***** Data to examine
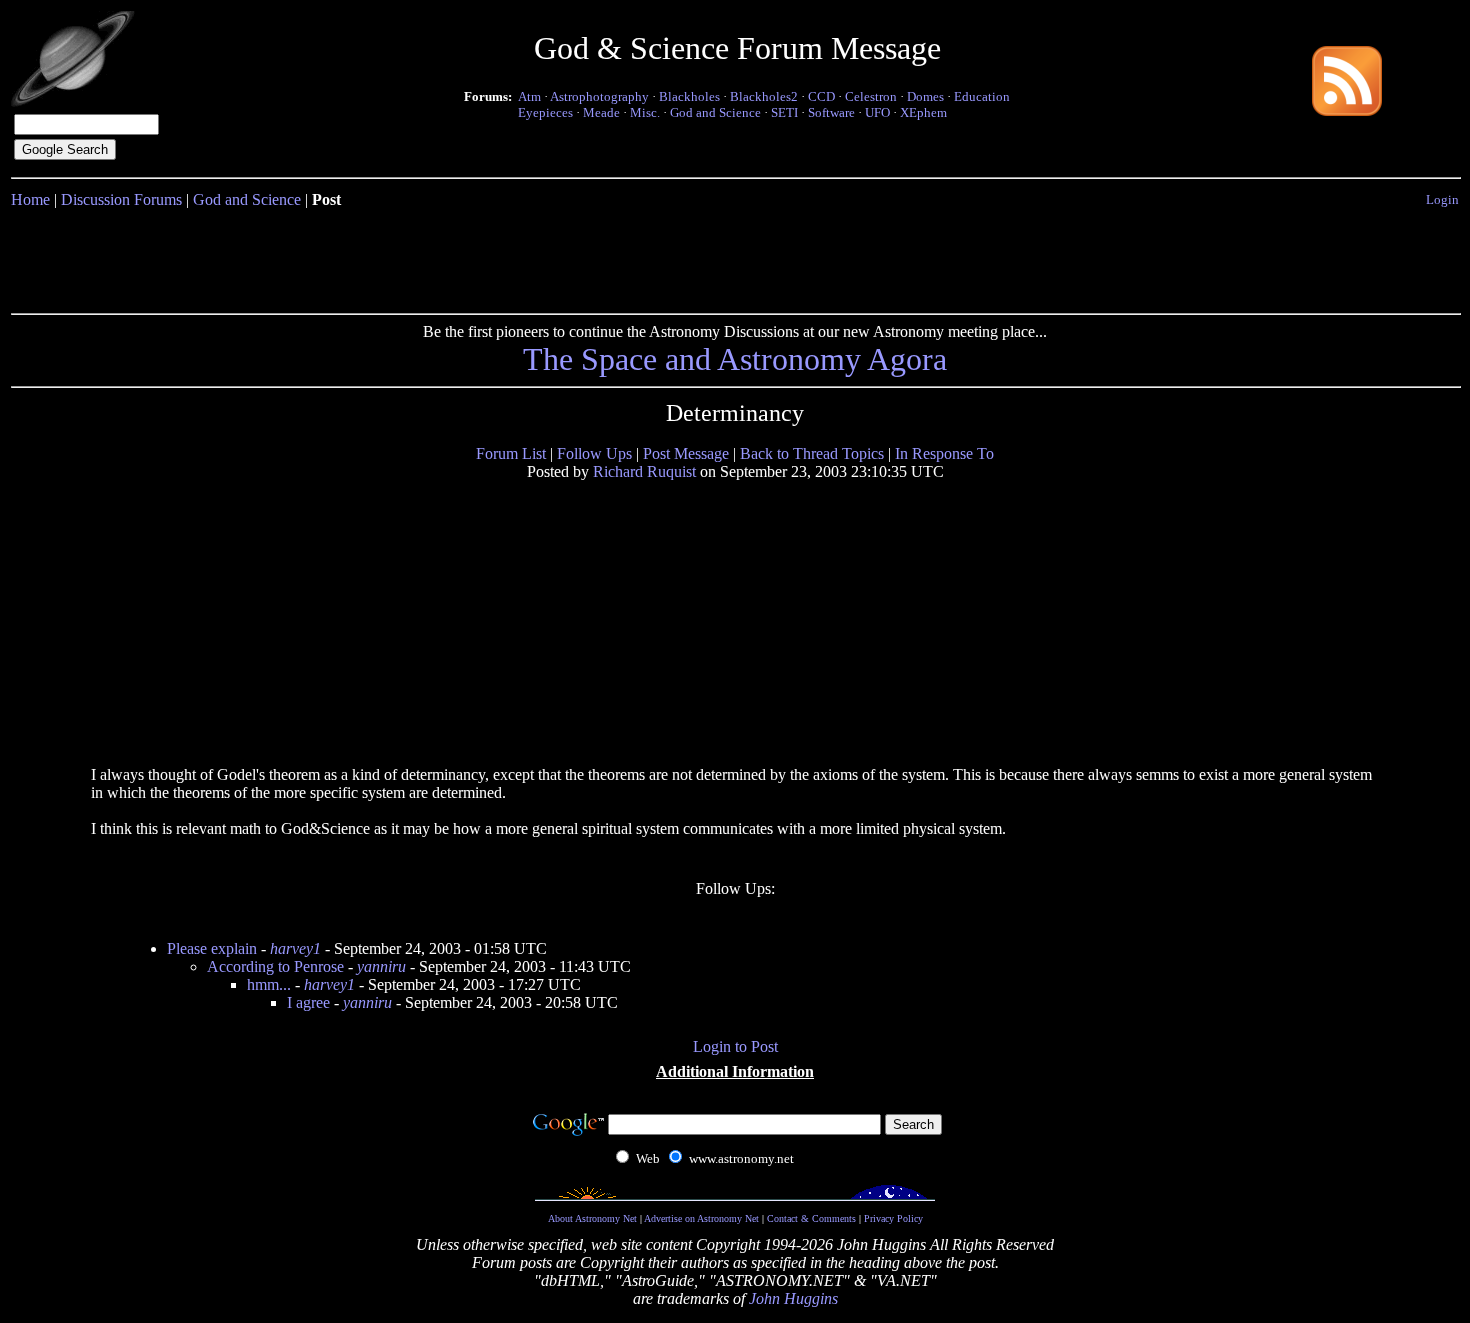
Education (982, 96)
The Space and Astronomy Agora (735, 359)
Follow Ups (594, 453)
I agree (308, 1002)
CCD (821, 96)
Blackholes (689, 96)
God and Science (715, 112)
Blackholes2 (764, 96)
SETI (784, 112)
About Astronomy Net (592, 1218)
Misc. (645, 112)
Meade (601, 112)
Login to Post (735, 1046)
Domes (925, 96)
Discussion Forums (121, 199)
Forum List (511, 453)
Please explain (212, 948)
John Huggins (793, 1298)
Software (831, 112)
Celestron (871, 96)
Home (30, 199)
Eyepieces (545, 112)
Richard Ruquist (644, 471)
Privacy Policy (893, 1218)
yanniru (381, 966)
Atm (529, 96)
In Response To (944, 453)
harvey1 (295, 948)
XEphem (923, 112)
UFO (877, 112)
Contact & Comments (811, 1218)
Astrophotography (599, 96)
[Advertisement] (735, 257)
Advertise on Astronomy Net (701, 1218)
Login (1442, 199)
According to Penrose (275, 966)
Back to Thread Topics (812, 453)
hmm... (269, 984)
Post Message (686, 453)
**********
***** Data to examine
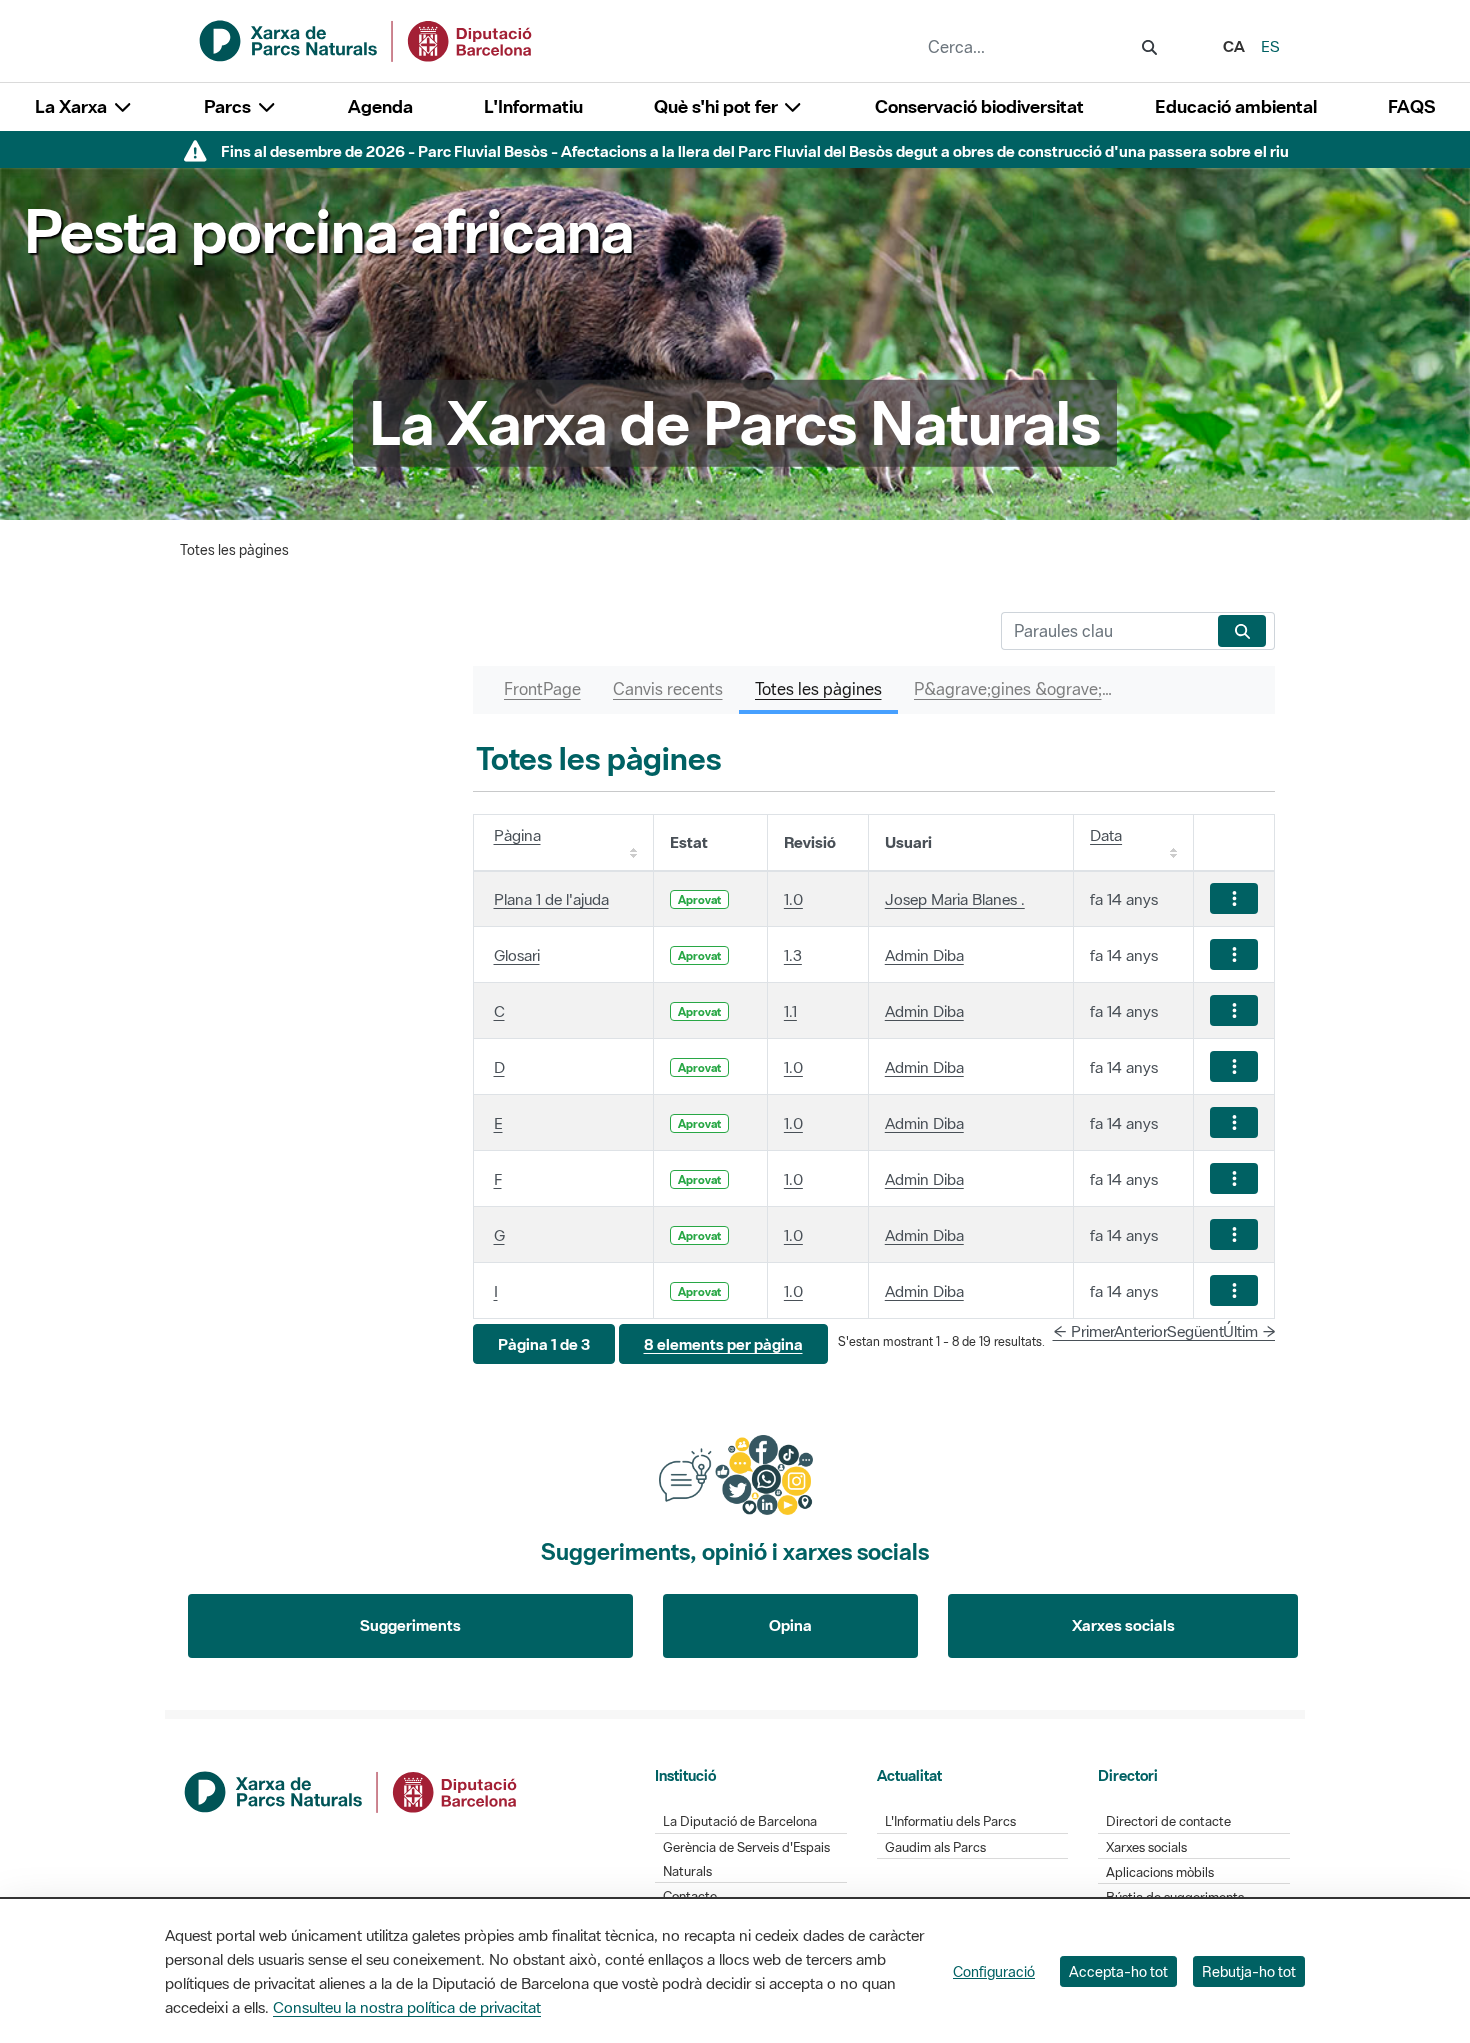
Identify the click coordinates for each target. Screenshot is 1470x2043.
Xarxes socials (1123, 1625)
**********
***** Data to examine
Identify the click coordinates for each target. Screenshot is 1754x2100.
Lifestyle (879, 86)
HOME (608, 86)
**********
* [Aim of the task]:
Work out how many lines in the entries above include the word "target". Respond with only the number.

* [Final answer]:
2